The Southern Miss Prism Center and the Center for International Education held the Share the Love forum event as a part of International Diversity Education Week Monday, Nov. 5.
The forum focused on several issues facing the LGBTQ+ community, including the challenges that face transgender people and how those who wish to be allies to the LGBTQ+ community can do better about improving the situation.
Amy Ellefson, a Ph.D student of Communication Studies, suggested that the best way to start with being an ally is to want to learn about the issues and identities of people in the LGBTQ+ community.
“Most people are okay with questions that come from a place of truly wanting know,” Ellefson said.
The concept of gender identity versus biological sex and the idea that gender exists on a spectrum was also discussed.
Junior psychology major Alex Saucier identifies as transgender man.
“If you have pink on one side and blue on the other, you have a whole range of purples that exist in the middle,” Saucier said.

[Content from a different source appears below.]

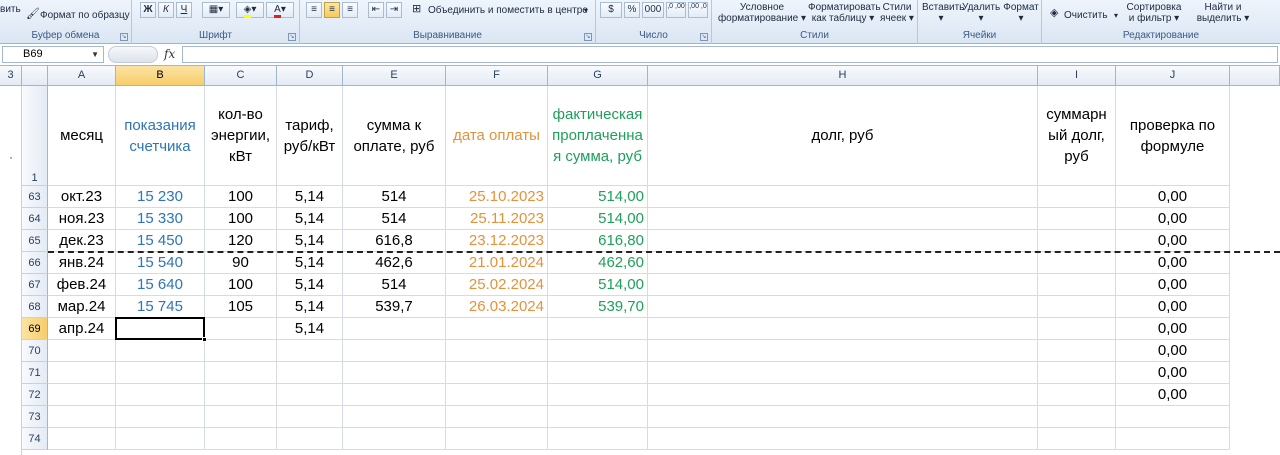 This screenshot has width=1280, height=455. What do you see at coordinates (241, 373) in the screenshot?
I see `cell-c71` at bounding box center [241, 373].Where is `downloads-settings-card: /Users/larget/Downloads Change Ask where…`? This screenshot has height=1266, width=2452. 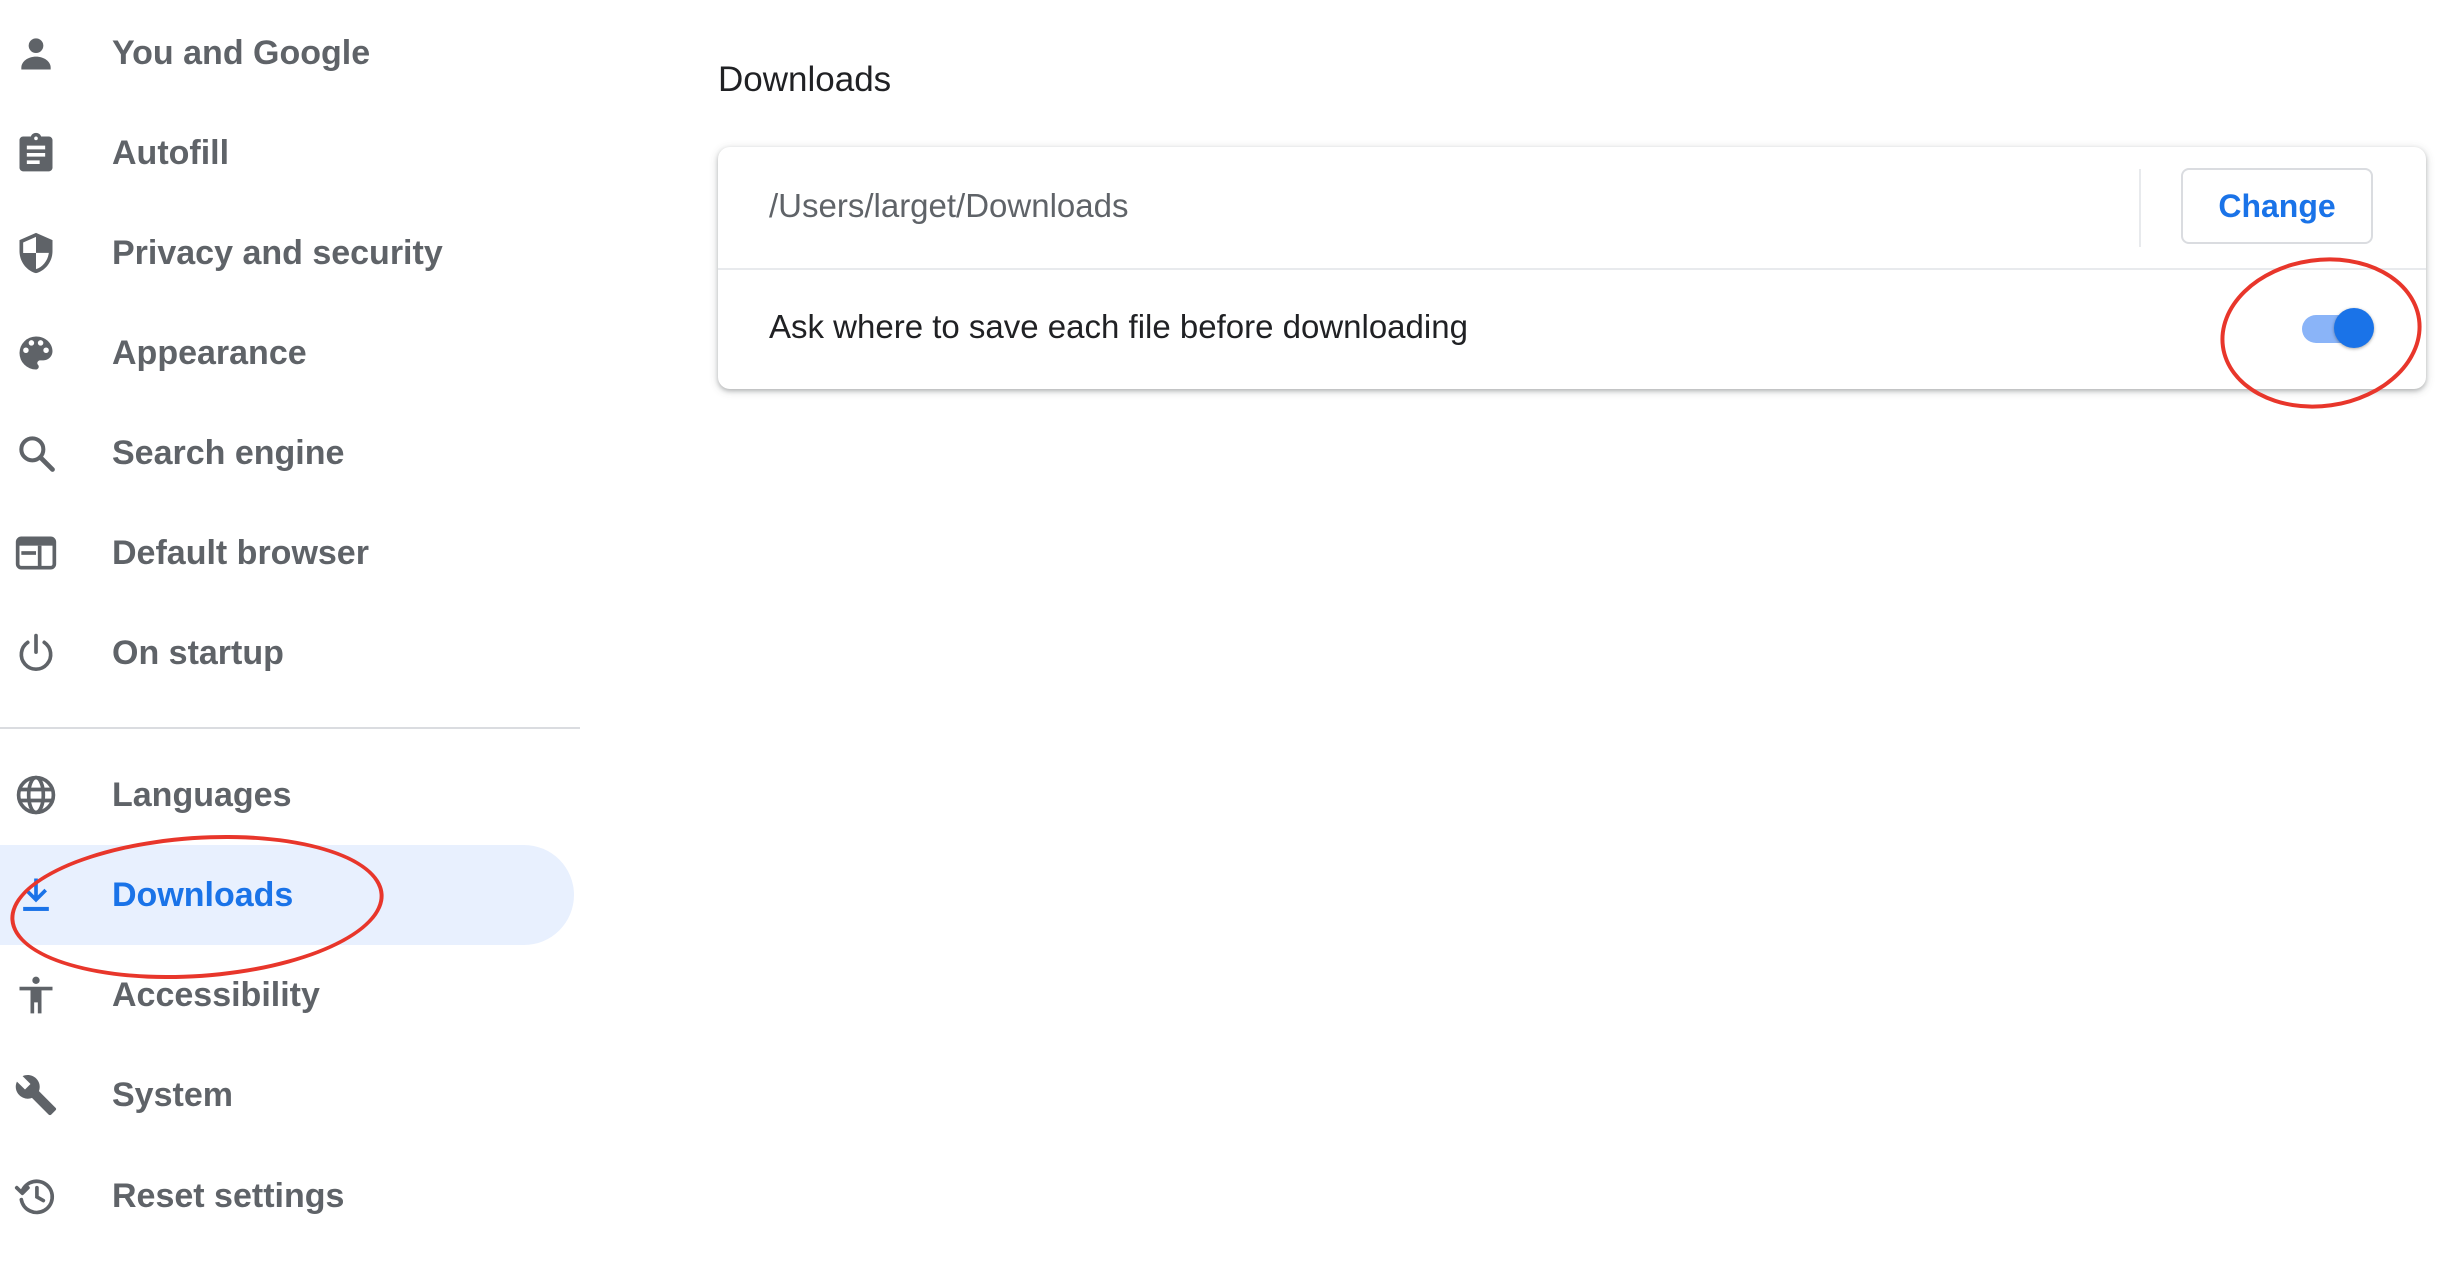 downloads-settings-card: /Users/larget/Downloads Change Ask where… is located at coordinates (1572, 268).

This statement started a dialog about gender identity and gender expression and how people express their gender in different ways.
“It’s very individual. What makes me a man and what makes you a man could be two completely different things, and that’s okay,” Saucier said.
The discussion also focused heavily on the issues that face LGBTQ+ issues in Hattiesburg. The panelists said the city gives many people in the LGBTQ+ community the opportunity to express themselves, but that things could be better.
Senior English major Jack Hoda said potential allies should be politically engaged, especially when legislation regarding LGBTQ+ issues is being discussed.
“People tend to think that there’s no longer a problem, but when it comes to things like employment protections for LGBTQ+ people, it’s still a huge issue,” Hoda said.
Panelist and Vice-President of the Hattiesburg Spectrum Center Keenan Walker described the experience of alleviating the issues that LGBTQ+ individuals face in the city. He is not only involved with the Spectrum Center but has also worked with the Hattiesburg City Council and the Historic Hattiesburg Downtown Association as a social media representative and continues to be an advocate of LGBTQ+ issues within the Hattiesburg community.
“I’ve put myself in an elevated position in the community, and I know that there are people out there who would rather not see me doing the things that I’m doing. But I just keep on doing what I’m doing,” Walker said.
Tegi Jenkins-Rimmer, the Program Manager for the Office of Multicultural Programs and Services and also one of the organizers of this event, said that the goal of the event was to remove the stigmas surrounding LGBTQ+ issues.
“Love is too beautiful to be hidden in the closet.” This quote is attributed to an anonymous person on the internet and was pictured on all of the posters advertising the event.
“It symbolizes the daily struggle for people in the community. The constant fear of not being able to be yourself. It also represents the programs effort to get LGBTQ+ individuals to feel comfortable with who they are,” Jenkins-Rimmer said.
She also said that the quote represents the effort to make a more inclusive campus, a goal that is shared among many of the organizations here at Southern Miss.